If the eyes are the window to the soul, what does it mean when a sixth grader has three of them? If nothing else, it could mean it’s time to hire a different photographer to take yearbook pictures.
Tilda Nörgaard, who, in real life, has two ordinary peepers, discovered the addition of a third eyeball in the middle of her forehead when she opened up her class album.
At first, she could see the humor of having an extra eyeball, but soon got angry, according to her sister, Anna Nörgaard.
“First everyone was laughing, Tilde too, because we thought it was funny,” she told the Swedish website The Local.se. “But then we noticed it made her sad and we realized it was actually quite bad that they never noticed the mistake.”
A spokesman for Skolfoto Norden, the photography company responsible for producing the class album had “no good explanation” for why employees were third eye blind. “When we went back and looked at the original picture, no one had their eyes closed.
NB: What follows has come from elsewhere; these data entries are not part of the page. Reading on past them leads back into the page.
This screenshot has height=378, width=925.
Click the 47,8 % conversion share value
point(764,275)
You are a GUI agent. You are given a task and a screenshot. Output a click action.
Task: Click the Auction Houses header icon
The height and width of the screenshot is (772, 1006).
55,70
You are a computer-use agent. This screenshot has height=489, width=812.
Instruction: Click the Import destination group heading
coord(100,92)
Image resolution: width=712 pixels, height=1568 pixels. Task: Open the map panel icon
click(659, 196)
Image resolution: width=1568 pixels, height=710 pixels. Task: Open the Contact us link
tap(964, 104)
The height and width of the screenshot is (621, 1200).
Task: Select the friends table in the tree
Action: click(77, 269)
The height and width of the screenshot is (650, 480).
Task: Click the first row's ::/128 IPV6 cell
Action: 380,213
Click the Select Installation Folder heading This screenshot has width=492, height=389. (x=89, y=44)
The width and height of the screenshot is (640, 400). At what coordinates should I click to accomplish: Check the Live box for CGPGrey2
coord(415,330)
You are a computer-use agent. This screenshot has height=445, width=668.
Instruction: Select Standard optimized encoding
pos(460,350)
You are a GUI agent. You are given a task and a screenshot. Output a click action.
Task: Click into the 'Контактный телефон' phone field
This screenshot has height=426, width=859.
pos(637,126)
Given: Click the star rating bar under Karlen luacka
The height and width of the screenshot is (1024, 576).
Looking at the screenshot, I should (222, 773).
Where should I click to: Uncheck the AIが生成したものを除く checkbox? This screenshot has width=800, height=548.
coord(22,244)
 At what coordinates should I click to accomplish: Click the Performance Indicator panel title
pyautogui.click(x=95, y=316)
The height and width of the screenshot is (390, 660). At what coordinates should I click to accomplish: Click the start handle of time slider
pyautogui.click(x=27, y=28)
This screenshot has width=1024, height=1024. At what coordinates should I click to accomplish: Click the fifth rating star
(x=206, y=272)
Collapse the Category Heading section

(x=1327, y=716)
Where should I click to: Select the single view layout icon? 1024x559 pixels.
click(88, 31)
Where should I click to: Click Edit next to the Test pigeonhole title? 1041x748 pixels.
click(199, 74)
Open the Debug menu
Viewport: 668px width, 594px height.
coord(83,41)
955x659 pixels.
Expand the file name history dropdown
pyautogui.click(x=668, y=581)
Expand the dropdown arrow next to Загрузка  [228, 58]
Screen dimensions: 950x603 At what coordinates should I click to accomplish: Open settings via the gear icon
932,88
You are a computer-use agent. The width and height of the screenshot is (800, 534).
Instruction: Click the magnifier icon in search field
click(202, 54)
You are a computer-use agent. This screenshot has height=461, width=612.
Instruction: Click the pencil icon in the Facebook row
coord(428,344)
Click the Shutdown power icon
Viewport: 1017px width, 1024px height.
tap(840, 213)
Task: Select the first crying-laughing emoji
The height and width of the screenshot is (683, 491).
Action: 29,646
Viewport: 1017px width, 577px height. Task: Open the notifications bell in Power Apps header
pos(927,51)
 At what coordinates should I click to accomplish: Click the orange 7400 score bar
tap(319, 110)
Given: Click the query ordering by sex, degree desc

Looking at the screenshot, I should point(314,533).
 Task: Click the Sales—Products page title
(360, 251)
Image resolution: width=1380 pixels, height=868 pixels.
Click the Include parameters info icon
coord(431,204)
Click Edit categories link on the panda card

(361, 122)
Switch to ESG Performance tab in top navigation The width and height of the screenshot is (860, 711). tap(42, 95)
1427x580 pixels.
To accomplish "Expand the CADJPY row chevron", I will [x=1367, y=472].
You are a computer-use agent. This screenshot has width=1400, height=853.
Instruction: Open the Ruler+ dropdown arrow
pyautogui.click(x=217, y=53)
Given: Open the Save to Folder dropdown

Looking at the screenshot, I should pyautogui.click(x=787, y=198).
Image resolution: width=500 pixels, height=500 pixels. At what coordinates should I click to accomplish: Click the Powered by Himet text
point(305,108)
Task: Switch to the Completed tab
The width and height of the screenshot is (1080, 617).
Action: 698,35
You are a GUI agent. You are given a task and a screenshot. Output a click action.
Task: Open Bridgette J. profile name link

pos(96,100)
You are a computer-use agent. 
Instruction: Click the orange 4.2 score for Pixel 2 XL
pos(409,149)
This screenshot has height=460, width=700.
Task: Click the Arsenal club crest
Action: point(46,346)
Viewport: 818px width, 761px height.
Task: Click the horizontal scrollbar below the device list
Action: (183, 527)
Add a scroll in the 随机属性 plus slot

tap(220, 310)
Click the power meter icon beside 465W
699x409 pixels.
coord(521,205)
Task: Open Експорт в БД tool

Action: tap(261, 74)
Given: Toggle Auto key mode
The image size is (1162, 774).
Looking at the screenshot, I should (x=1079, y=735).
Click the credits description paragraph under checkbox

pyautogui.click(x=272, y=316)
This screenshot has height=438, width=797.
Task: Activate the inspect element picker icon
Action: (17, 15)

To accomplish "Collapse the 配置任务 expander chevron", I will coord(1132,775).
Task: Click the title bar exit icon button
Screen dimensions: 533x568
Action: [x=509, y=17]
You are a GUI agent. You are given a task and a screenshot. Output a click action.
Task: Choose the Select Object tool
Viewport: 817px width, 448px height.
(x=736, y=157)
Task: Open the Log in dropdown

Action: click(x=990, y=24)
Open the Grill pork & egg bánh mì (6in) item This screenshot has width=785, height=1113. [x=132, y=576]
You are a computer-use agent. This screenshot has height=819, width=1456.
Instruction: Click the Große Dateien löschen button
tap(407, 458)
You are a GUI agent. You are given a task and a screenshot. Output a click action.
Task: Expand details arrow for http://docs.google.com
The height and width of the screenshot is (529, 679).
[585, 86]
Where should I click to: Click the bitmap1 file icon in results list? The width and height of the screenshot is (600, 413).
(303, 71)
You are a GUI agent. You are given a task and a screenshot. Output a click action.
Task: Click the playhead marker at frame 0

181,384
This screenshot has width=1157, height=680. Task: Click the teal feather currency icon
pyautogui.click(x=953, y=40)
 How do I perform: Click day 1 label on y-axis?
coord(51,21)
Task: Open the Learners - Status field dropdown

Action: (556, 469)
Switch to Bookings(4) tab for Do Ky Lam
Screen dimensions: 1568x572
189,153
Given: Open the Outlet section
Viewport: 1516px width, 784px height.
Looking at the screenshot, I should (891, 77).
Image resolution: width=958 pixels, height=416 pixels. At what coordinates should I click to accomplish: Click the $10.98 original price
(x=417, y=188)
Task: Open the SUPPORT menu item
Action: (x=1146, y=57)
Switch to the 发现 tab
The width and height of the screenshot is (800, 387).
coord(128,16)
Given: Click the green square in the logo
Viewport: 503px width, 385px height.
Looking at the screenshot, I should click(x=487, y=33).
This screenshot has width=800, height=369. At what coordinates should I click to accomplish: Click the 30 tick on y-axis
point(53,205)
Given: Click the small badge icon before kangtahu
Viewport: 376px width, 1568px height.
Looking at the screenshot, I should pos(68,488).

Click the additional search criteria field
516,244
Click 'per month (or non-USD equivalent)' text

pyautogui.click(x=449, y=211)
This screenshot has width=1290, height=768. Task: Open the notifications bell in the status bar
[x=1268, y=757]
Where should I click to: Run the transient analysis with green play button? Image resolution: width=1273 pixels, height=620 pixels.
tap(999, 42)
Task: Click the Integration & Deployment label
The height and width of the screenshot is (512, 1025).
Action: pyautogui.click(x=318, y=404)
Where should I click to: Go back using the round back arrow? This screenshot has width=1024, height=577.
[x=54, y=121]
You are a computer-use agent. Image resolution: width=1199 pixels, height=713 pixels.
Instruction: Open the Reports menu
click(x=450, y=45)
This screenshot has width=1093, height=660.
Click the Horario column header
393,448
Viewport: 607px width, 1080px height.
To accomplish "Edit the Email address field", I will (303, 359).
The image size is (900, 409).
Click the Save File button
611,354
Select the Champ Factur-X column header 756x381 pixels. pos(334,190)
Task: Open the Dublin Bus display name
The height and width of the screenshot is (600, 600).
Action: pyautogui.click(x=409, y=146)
There wasn’t anything that might need correcting,” head of photography David Nabb told The Local.
Nabb said the company sometimes retouches the images by digitally cutting and pasting an eye from another student in the picture., but that is only when the students have their eyes closed. That wasn’t the case in Nörgaard’s photo.
The company has offered Nörgaard $225 in compensation and will issue corrected yearbooks where all students will have only two eyes each, UPI reported.